- WHAT TO PRODUCE -
Resume the article on Abdulrazak Gurnah's 2021 Nobel Prize in Literature, writing on from its last sentence.

- SUPPLIED TEXT -
::::::

Winning the 2021 Nobel Prize in Literature comes with mixed feelings for Gurnah and the rest of us who are book lovers.
For some, the name is new, suggesting Gurnah as a writer who moved from oblivion to stardom.
To some others, Abdulrazak Gurnah is a name synonymous to life experiences of refugees as most of his works mirrors these quintessential realities in the purest form.
While congratulatory messages continue to pure in, here are 10 novels written by the novelist that you may consider to have a feel of the author and foremost editor who has lived and worked in different countries to include Tanzania, Nigeria, and England.
Beyond the titles, these are some of the commentaries we got from leading book aggregator website, Goodread.
ALSO READ: Abdulrazak Gurnah: former Bayero University lecturer wins 2021 Nobel Prize in Literature
We hope you will love it.

::::::

- RECORD EXCERPTS -

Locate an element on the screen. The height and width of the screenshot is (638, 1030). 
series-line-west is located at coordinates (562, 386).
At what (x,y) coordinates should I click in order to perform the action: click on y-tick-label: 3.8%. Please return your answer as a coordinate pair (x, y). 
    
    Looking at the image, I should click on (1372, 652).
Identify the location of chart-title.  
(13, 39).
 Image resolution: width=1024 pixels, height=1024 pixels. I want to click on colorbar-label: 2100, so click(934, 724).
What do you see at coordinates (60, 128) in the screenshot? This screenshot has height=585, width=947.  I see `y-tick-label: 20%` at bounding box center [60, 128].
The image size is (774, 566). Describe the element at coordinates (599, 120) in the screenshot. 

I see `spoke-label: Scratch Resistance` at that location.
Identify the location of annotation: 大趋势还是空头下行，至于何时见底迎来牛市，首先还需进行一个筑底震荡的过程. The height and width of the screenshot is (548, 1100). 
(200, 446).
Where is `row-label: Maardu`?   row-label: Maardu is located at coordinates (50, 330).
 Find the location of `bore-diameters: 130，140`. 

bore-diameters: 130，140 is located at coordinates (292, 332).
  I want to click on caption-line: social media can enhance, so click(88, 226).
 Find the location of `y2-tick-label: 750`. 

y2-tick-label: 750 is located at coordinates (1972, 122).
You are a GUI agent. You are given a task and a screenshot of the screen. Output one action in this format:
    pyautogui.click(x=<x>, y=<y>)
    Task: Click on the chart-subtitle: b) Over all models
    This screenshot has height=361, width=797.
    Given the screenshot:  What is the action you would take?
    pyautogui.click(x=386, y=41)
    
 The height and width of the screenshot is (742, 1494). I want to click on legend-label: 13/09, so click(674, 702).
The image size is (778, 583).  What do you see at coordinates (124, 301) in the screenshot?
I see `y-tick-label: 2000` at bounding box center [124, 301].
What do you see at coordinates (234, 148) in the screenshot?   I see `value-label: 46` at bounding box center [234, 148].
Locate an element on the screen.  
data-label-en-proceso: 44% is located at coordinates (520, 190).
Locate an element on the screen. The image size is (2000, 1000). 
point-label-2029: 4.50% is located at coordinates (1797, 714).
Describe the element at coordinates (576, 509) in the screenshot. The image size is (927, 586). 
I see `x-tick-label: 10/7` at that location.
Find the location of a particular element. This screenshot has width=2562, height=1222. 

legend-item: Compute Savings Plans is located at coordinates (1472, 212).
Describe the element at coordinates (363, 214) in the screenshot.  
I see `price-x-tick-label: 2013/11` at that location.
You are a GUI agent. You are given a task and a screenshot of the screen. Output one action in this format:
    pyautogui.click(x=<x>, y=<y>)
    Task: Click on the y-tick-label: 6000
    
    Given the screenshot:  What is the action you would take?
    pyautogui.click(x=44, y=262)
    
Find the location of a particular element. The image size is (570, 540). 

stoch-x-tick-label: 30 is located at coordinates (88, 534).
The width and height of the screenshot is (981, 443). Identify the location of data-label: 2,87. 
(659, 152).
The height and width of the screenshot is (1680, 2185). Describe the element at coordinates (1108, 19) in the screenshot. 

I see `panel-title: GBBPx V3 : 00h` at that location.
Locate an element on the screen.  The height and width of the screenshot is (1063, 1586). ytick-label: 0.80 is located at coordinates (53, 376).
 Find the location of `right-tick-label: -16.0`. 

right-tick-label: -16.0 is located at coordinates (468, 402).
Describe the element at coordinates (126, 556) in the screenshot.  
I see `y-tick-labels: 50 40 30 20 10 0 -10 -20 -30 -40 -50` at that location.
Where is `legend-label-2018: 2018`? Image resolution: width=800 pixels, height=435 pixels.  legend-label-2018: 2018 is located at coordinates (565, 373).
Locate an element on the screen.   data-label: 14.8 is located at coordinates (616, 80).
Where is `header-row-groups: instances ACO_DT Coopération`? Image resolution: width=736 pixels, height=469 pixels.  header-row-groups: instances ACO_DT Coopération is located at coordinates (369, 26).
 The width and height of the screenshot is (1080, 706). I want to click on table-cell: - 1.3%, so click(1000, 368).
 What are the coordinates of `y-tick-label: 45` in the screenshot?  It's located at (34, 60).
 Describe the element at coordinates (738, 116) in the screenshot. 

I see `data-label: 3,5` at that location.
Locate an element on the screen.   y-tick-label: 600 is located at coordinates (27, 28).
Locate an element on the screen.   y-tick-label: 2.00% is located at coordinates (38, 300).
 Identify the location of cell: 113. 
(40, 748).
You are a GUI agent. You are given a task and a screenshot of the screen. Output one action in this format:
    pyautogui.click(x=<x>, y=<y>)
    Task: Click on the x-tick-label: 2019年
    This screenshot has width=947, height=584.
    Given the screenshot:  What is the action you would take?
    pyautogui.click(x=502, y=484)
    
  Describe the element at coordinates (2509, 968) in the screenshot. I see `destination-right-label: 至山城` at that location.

::::::

- ANSWER -
The Last Gift: Abdulrazak Gurnah
One day, long before the troubles, he slipped away without saying a word to anyone and never went back. And then another day, forty three years later, he collapsed just inside the front door of his house in a small English town.
Memory of Departure: Abdulrazak Gurnah
Vehement, comic and shrewd, Abdulrazak Gurnah’s first novel is an unwavering contemplation of East African coastal lifePoverty and depravity wreak havoc on Hassan Omar’s family. Amid great hardship he decides to escape. The arrival of Independence brings new upheavals as well as the betrayal of the promise of freedom.
Paradise: Abdulrazak Gurnah
Paradise is a historical novel by Abdulrazak Gurnah. The novel was nominated for both the Booker Prize and the Whitbread Prize for Fiction. When Gurnah was awarded the Nobel Prize in Literature in 2021, Paradise was the determining novel for the decision.
Dottie: Abdulrazak Gurnah
A searing tale of a young woman discovering her troubled family history and cultural pastDottie Badoura Fatma Balfour finds solace amidst the squalor of her childhood by spinning warm tales of affection about her beautiful names.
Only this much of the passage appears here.